━━━ Page extract ━━━
Throughout most of the year, men’s health is rarely discussed. During the month of November, you might hear a little more on the subject when “Movember” fundraising efforts take place. But overall, men's health, with the exception of commercials for ED, is not often talked about.
The gap in life expectancy between men and women has widened over the last century with women now outliving men by an average of 5 years.
It may not seem like much on the surface, but let's take a closer look at why and where men's health is in crisis.
Why is Men's Health in Crisis?
In 2016, the World Health Organization (WHO) discovered a striking gender-based gap in the health risks related to certain behaviors and habits. 54% of men reported being a current drinker (alcohol) compared to 32% of women. 34% of men over the age of 15 reported the regular use of tobacco compared to just 6% of women over the same age.
Diet plays a role as well. A Massachusetts survey reported that women were about 50% more likely than men to meet the goal of eating at least five servings of fruits and vegetables a day. Poor eating habits put men at a higher risk of cardiovascular diseases.
Men are also more likely to have higher-risk occupations such as construction, driving, mining, police officer, firefighter, and the military, where there is a greater occurrence of workplace injuries and fatalities.
━━━
> Task 1
In the men's health article, by how many years on average do women now outlive men?
> Task 2
Please carry on the men's health article from the point where it stops.
The records below the men's health article come from a different source.
━━━ Listed records ━━━
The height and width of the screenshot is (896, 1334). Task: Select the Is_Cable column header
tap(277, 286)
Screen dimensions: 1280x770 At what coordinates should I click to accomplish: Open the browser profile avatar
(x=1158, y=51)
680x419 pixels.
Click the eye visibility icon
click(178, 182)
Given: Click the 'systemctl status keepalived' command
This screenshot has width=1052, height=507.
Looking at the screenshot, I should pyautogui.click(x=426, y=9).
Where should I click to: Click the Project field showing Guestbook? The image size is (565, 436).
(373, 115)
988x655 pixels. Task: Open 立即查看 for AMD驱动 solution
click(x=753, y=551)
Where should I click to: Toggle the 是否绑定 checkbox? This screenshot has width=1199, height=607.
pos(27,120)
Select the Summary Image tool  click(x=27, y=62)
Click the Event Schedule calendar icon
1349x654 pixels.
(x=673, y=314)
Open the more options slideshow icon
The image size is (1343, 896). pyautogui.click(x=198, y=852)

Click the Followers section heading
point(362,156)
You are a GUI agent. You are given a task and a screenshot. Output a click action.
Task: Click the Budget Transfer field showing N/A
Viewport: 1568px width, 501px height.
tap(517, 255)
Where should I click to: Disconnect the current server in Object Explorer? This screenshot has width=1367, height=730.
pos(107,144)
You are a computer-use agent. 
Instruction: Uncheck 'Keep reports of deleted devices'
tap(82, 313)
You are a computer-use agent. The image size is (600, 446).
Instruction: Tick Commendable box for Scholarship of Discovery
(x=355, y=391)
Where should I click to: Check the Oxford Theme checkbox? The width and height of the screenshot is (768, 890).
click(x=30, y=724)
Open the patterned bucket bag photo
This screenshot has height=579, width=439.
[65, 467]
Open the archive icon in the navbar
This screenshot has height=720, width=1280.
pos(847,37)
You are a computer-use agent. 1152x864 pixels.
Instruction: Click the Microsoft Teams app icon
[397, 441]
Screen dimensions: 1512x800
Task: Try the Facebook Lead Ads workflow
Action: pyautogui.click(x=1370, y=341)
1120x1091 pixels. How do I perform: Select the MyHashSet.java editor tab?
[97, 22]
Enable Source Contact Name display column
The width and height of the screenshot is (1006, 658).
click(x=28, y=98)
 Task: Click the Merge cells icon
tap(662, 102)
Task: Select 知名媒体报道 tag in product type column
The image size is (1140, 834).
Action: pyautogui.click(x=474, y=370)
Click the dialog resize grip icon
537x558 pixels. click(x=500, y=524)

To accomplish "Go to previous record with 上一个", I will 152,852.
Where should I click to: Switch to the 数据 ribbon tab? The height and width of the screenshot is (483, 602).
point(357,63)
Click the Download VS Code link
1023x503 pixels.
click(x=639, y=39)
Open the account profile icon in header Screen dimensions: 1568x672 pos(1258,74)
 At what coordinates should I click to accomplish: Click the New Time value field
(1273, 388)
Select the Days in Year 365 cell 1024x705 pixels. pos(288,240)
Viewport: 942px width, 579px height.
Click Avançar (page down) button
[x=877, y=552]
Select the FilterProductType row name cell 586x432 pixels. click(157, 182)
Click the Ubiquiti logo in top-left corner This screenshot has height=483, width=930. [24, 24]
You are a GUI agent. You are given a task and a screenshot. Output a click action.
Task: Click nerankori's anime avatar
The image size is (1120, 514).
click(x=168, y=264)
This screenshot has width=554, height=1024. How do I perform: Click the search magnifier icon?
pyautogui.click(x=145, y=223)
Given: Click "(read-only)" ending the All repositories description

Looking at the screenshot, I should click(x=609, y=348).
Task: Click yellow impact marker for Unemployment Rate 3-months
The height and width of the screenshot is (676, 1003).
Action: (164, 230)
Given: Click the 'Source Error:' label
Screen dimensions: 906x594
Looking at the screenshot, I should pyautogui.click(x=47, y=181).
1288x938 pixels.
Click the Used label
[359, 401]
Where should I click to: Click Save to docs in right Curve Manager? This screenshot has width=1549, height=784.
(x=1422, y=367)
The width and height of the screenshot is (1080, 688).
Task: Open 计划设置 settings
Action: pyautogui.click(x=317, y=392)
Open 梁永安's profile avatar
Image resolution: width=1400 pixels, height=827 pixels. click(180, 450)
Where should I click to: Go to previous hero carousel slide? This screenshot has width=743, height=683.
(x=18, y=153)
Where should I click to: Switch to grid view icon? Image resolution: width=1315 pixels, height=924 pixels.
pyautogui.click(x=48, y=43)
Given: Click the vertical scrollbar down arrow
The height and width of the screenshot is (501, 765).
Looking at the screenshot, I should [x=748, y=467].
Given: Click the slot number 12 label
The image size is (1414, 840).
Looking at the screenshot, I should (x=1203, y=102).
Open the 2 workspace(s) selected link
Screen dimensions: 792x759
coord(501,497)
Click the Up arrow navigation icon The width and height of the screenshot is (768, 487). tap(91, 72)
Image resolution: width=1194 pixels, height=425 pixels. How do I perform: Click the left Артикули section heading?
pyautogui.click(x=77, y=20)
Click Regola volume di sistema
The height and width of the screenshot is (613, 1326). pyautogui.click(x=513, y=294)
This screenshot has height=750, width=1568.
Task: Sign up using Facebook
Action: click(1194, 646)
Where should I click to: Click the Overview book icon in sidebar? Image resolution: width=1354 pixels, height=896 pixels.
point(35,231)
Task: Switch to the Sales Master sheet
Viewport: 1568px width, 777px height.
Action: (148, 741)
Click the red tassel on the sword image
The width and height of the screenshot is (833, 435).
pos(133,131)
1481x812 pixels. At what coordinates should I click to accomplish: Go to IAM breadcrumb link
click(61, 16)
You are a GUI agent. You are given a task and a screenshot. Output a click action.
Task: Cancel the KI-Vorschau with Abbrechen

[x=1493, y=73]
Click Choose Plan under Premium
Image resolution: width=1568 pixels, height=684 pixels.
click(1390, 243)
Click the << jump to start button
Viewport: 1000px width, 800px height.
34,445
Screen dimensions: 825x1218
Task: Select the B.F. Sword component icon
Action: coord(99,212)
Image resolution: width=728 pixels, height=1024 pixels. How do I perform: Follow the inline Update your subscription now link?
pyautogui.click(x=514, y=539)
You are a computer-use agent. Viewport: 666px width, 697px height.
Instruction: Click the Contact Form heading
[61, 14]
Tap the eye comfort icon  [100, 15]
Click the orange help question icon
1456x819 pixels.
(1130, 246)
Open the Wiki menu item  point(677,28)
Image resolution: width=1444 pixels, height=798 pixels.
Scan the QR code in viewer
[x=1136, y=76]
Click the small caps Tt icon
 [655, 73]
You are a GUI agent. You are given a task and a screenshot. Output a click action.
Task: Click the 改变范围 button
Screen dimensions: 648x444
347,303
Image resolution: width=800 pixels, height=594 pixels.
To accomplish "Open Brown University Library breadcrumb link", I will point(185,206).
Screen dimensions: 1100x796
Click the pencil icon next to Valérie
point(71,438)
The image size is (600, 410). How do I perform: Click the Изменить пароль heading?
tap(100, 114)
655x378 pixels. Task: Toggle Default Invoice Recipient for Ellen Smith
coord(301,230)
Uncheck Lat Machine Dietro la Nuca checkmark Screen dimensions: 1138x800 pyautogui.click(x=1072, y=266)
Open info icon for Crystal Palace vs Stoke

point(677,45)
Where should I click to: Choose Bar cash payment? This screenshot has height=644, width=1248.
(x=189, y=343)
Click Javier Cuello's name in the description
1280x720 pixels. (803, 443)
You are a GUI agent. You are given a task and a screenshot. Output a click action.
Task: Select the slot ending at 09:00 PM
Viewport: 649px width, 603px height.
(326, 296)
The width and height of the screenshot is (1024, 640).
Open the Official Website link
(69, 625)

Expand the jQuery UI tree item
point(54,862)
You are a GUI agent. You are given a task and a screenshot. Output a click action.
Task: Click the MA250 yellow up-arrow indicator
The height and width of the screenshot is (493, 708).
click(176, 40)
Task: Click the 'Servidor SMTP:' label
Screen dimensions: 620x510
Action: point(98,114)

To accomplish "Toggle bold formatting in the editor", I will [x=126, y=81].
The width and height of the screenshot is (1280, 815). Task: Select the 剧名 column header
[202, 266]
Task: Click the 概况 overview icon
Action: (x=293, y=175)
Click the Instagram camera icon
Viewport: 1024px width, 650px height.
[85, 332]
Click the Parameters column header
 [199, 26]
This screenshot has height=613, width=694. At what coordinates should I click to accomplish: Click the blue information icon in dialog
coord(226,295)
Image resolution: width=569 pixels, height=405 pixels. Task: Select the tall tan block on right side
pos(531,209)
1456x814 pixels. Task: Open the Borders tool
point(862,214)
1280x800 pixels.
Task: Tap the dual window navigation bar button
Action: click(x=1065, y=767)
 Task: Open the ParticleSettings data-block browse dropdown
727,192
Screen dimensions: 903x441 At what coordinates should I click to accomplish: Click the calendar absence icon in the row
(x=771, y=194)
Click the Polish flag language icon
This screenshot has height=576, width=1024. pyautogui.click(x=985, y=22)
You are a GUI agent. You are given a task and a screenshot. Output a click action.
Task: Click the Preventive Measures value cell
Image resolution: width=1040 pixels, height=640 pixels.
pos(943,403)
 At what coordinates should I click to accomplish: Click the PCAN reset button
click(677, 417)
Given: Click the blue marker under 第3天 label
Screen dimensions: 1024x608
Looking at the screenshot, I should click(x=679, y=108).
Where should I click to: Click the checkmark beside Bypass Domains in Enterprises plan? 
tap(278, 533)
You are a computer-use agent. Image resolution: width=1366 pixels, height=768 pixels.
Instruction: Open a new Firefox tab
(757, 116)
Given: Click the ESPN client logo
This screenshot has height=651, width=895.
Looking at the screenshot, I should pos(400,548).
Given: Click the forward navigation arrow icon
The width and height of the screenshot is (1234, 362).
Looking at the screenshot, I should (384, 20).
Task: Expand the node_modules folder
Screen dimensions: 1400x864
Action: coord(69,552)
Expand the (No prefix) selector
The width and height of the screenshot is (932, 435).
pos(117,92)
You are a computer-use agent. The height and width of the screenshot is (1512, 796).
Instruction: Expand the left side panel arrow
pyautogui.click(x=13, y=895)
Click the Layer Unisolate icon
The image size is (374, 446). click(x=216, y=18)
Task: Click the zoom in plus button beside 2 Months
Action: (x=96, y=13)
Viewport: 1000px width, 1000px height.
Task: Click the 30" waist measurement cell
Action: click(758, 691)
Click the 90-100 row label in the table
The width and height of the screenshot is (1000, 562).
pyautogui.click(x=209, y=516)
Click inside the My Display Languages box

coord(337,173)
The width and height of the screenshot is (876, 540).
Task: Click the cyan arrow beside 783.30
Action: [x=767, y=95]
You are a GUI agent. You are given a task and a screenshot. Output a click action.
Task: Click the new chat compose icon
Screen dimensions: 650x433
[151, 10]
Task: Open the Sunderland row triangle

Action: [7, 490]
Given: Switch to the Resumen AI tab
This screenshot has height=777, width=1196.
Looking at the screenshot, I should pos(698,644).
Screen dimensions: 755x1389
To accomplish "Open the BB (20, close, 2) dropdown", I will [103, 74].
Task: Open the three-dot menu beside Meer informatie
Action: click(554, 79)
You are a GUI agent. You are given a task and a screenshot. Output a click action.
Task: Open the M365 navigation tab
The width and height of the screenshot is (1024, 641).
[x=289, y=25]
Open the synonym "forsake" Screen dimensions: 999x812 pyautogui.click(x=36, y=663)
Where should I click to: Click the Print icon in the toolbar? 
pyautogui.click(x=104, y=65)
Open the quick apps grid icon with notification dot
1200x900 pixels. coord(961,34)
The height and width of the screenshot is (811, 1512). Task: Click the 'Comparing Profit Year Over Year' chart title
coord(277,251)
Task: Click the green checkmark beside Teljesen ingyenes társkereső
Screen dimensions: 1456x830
━━━
> Final answer 1
Women outlive men by an average of 5 years.

> Final answer 2
More sobering is the fact that one man dies by suicide every minute of everyday accounting for 69% of all suicides globally.
A foundation dedicated to men's health issues
These are some of the main reasons behind the creation of the Movember Foundation.
The mission of the Movember Foundation is simple - to reduce the number of men dying prematurely. Since 2003 the Movember Foundation has funded more then 1,250 men’s health projects around the world that support men’s health research and efforts that transform the way health services reach and support men.
These are important endeavors considering that close to 60% of American men do not see a doctor regularly unless they are already seriously ill.
In a survey from 2019, 20% of men admitted to not being honest with their doctor when they do in fact see them. The top reasons for doing so were embarrassment, resistance to being told to change their habits/lifestyle, and not being ready to face or know their diagnosis.
Although taking care of your health is a personal decision, men aren’t entirely to blame for the disparity in health.
A global health crisis that only four countries recognize
Even though men’s health isn’t talked about often, the health community is aware of the problem. However, only four countries (Ireland, Brazil, Iran, and Australia) have national health policies or strategies that are specifically for men.
Brazil has extended the opening hours of clinics in hopes to be available for men who don’t have a normal schedule. They also encourage men to accompany their partners to prenatal appointments which includes a medical consultation specifically for them.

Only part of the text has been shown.